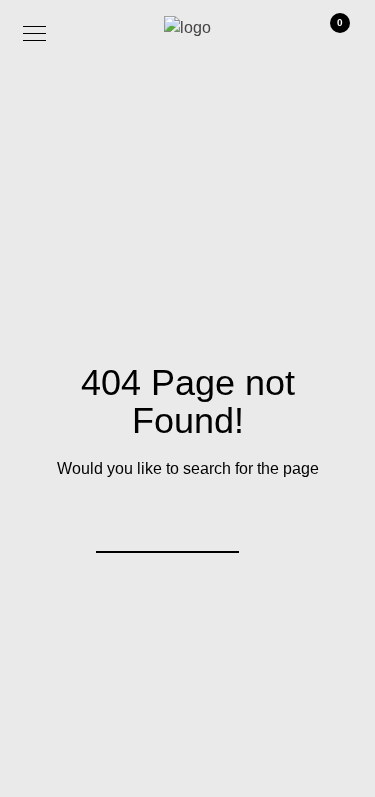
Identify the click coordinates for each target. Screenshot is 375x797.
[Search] (211, 525)
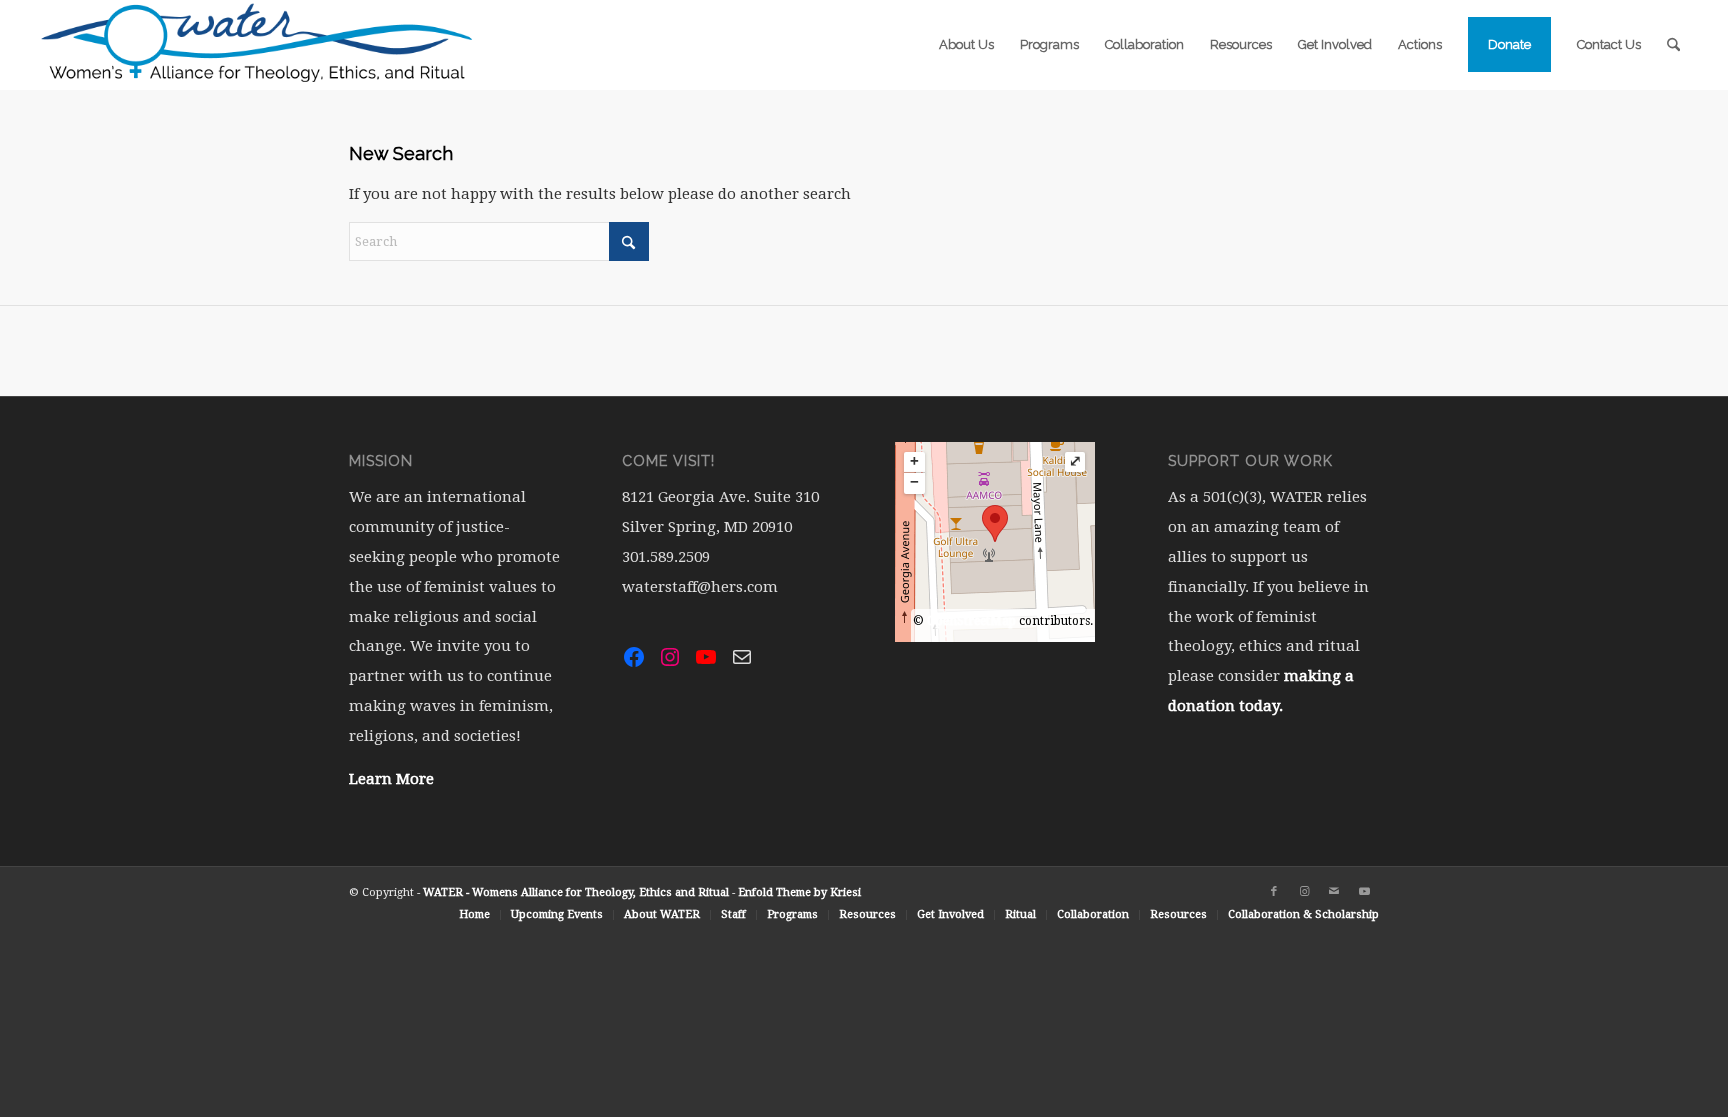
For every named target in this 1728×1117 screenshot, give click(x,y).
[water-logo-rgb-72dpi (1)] (258, 45)
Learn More (391, 779)
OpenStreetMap (971, 621)
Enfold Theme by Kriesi (799, 892)
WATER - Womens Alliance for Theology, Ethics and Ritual (576, 892)
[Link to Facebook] (1274, 892)
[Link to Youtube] (1364, 892)
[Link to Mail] (1334, 892)
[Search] (1673, 45)
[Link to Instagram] (1304, 892)
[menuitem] (966, 45)
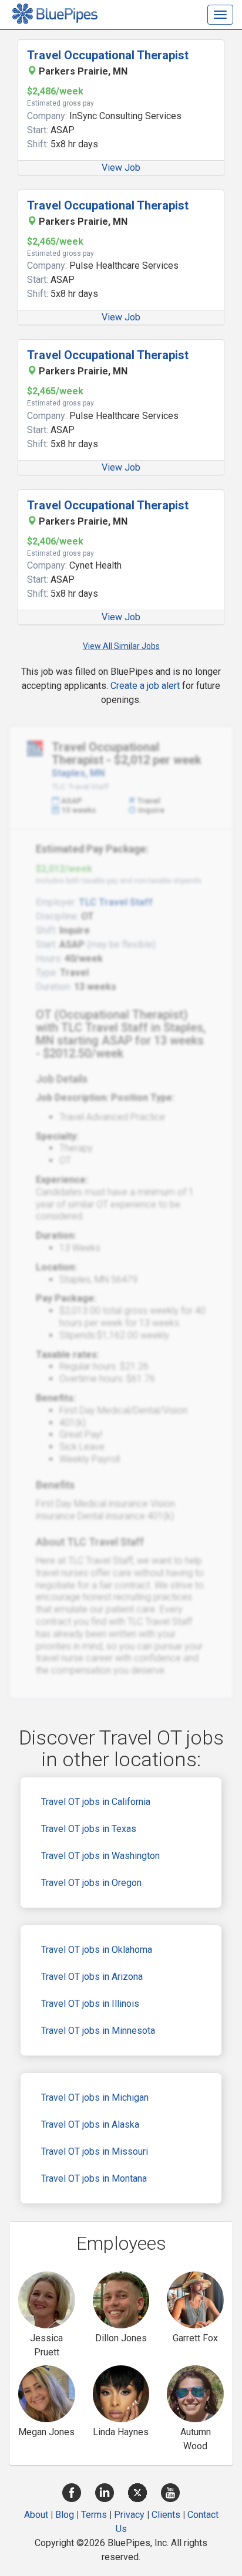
# # #
Copy out nothing but the lines from the beginning of the records through the one that contains "[Search] (1673, 45)". Skip the pictures.

RESPONSE AREA
Identify the click coordinates for each target. Screenshot is 375x797.
[Search] (211, 525)
For every named target in this 1728×1117 screenshot, give click(x,y).
[water-logo-rgb-72dpi (1)] (258, 45)
Learn More (391, 779)
OpenStreetMap (971, 621)
Enfold Theme by Kriesi (799, 892)
WATER - Womens Alliance for Theology, Ethics and Ritual (576, 892)
[Link to Facebook] (1274, 892)
[Link to Youtube] (1364, 892)
[Link to Mail] (1334, 892)
[Search] (1673, 45)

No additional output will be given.